◆ TAREAS A REALIZAR ◆
A. Reescribe el relato del viaje en micro hacia Brasil desde "Luego de sellar" hasta "como la ruta 2.", sustituyendo "auriculares" por "audífonos".
B. Escribe la continuación del relato del viaje en micro hacia Brasil a partir de su última oración.
== TEXTO PROPORCIONADO ==
16 de agosto de 2009

Amigos del asfalto


El micro comenzó a rodar, y a los pocos minutos de salir a la ruta, llegó a la aduana brasilera. Como yo debía hacer la entrada al país, me paré rápidamente y encaré por el pasillo hacia la cabina del chofer, para avisarle que debía bajar allí a realizar el trámite. El hombre ya estaba avisado, asi que se detuvo y dobló repentinamente al estacionar, haciéndome perder el equilibrio, y caer sobre una anciana que viajaba sola en el primer asiento. La mujer me dijo algo en portugués, que interpreté como una frase amable por el tono de su voz, más no pude descifrar una sola palabra.
Luego de sellar el pasaporte, y apurado por el chofer, volví a mi asiento.
Dediqué unos minutos a tratar de entender lo que hablaban la señora con su pequeño hijo, que iban en los asientos delante del mío. El ejercicio resultó un fracaso. Sólo alguna palabra que coincidía con el español, me regalaba un instante de ilusión, pero del resto de la conversación no entendía nada. Ante la frustración, y el nerviosismo de llegar a un país en el que no comprendía el idioma, me puse los auriculares para escuchar música.
El micro entró a un pueblucho de mala muerte donde subieron algunas personas más, y luego salió a la ruta, tan llana como la ruta 2.
Mientras me consolaba el oído con bonitas canciones, el ómnibus ingresó en una zona natural protegida, y enseguida el verde se llenó de liebres y aves de muchos tipos, colores y tamaños.
No podía creer la cantidad de liebres, ahí nomás, al costado de la ruta, viviendo sus liebrescas vidas, custodiadas solamente por el alambrado y los carteles que se exhiben solitarios, cual espantapájaros, cada tantos kilómetros.
Brasil comenzaba a mostrarme su exhuberancia ni bien me adentraba en su interior, tan lejos sin embargo, de esa verde ostentación llamada Amazonas.
A través de la ventanilla, me impresionaban los picos alargados de las aves, sus vuelos garabatos, las posturas señoriales en los charcos; y las liebres, libres, y tan gordas como cerdos.
===
== EXTRACTO DEL MATERIAL ==
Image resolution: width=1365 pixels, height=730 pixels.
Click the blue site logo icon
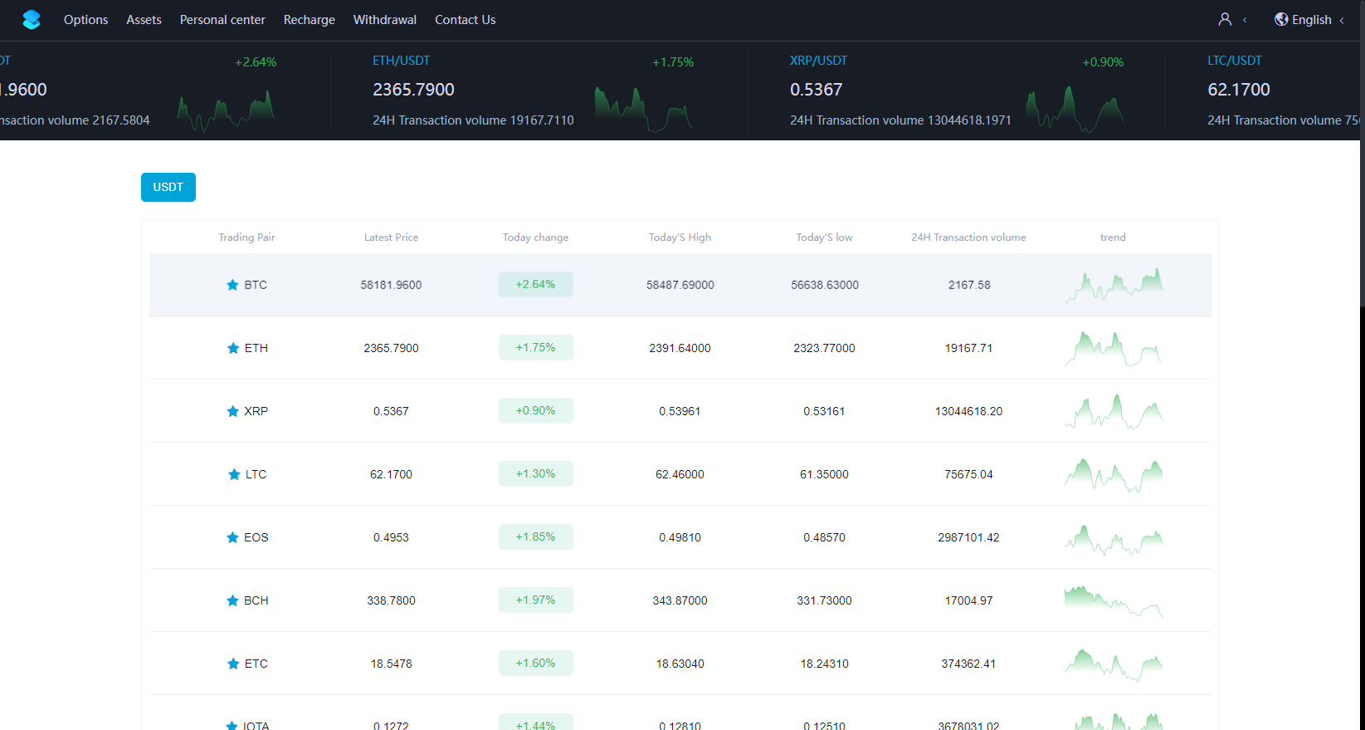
===
◆ RESPUESTAS POR TAREA ◆
A.
Luego de sellar el pasaporte, y apurado por el chofer, volví a mi asiento.
Dediqué unos minutos a tratar de entender lo que hablaban la señora con su pequeño hijo, que iban en los asientos delante del mío. El ejercicio resultó un fracaso. Sólo alguna palabra que coincidía con el español, me regalaba un instante de ilusión, pero del resto de la conversación no entendía nada. Ante la frustración, y el nerviosismo de llegar a un país en el que no comprendía el idioma, me puse los audífonos para escuchar música.
El micro entró a un pueblucho de mala muerte donde subieron algunas personas más, y luego salió a la ruta, tan llana como la ruta 2.

B.
Cansado de escuchar música, saqué mi cuaderno y comencé a hacer mis anotaciones. Estuve escribiendo con letra imprecisa, sorteando los movimientos bruscos que entregaba el asfalto.
Escribí hasta que oscureció, ahí guardé el cuaderno y me quedé dormido. Desperté cuando el colectivo se detuvo. El chofer anunció que teníamos 15 minutos para bajar a tomar un café. Era un parador en la ruta, enorme y bien iluminado.
Antes de entrar, pasé por el baño que estaba afuera del lugar, hacía mucho más frío del que había presumido.
En el baño, un viejo que iba conmigo en el micro me habló.
- No entendo portugueis- le dije precariamente, contrariado otra vez con el idioma.
- Te estoy hablando en castellano, pibe- me contestó el viejo.
- Ah, disculpe, se ve que cerré el oído porque no les entiendo un carajo a los brazukas.
- Yo te preguntaba si sos del MPP.
El viejo era uruguayo y había visto el calco del Movimiento de Participación Popular, que me habían regalado en Montevideo, cuando fui a visitar el local de los Tupamaros, y traía pegado en mi cuaderno.
Entonces nos pusimos a hablar de política, de Argentina y de Uruguay. Entramos al bar, tomamos juntos el café, sabroso y barato, y volvimos al micro.
Arriba, nos aunamos definitivamente cuando se mudó al asiento junto al mío, que estaba desocupado como la mayoría de las butacas.
Del interior de su campera, sacó una petaca de vodka, que fuimos compartiendo de a tragos mientras me contaba de su militancia en los tupa, de la clandestinidad y de la lucha armada.
Ruben hablaba bajo y cansino, tenía que esforzarme para escucharlo, y en muchas ocasiones debí pedirle que repitiera lo que había dicho.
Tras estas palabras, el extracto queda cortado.